Problem description
Please reproduce every record exactly as written, leaving out the pictures.

Stored items from a collection:
= = =

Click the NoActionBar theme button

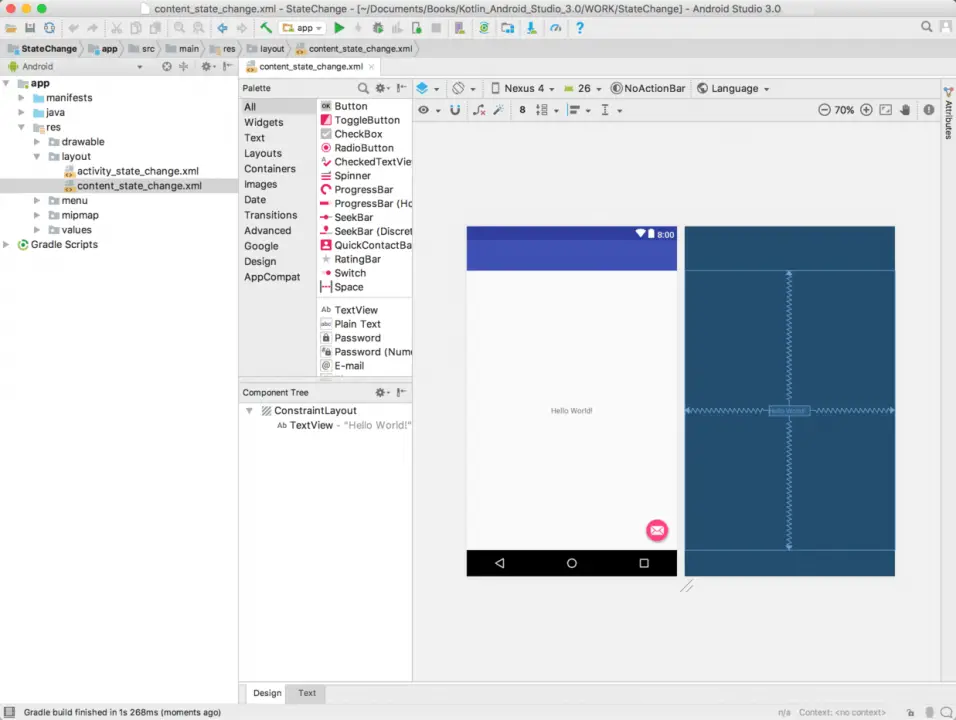click(648, 88)
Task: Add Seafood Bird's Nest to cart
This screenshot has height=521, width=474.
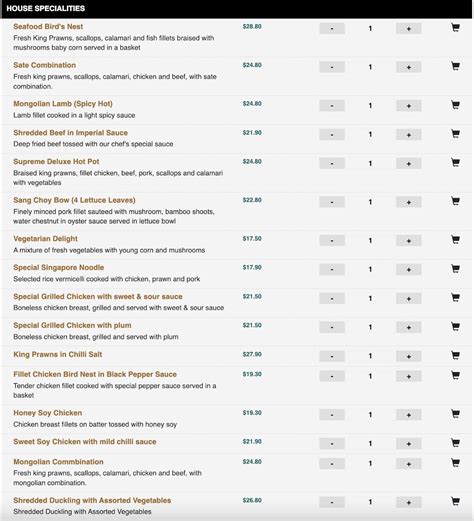Action: click(455, 28)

= = =

Result of the exercise
Click the NoActionBar theme button

click(648, 88)
Task: Add Seafood Bird's Nest to cart
This screenshot has height=521, width=474.
Action: click(455, 28)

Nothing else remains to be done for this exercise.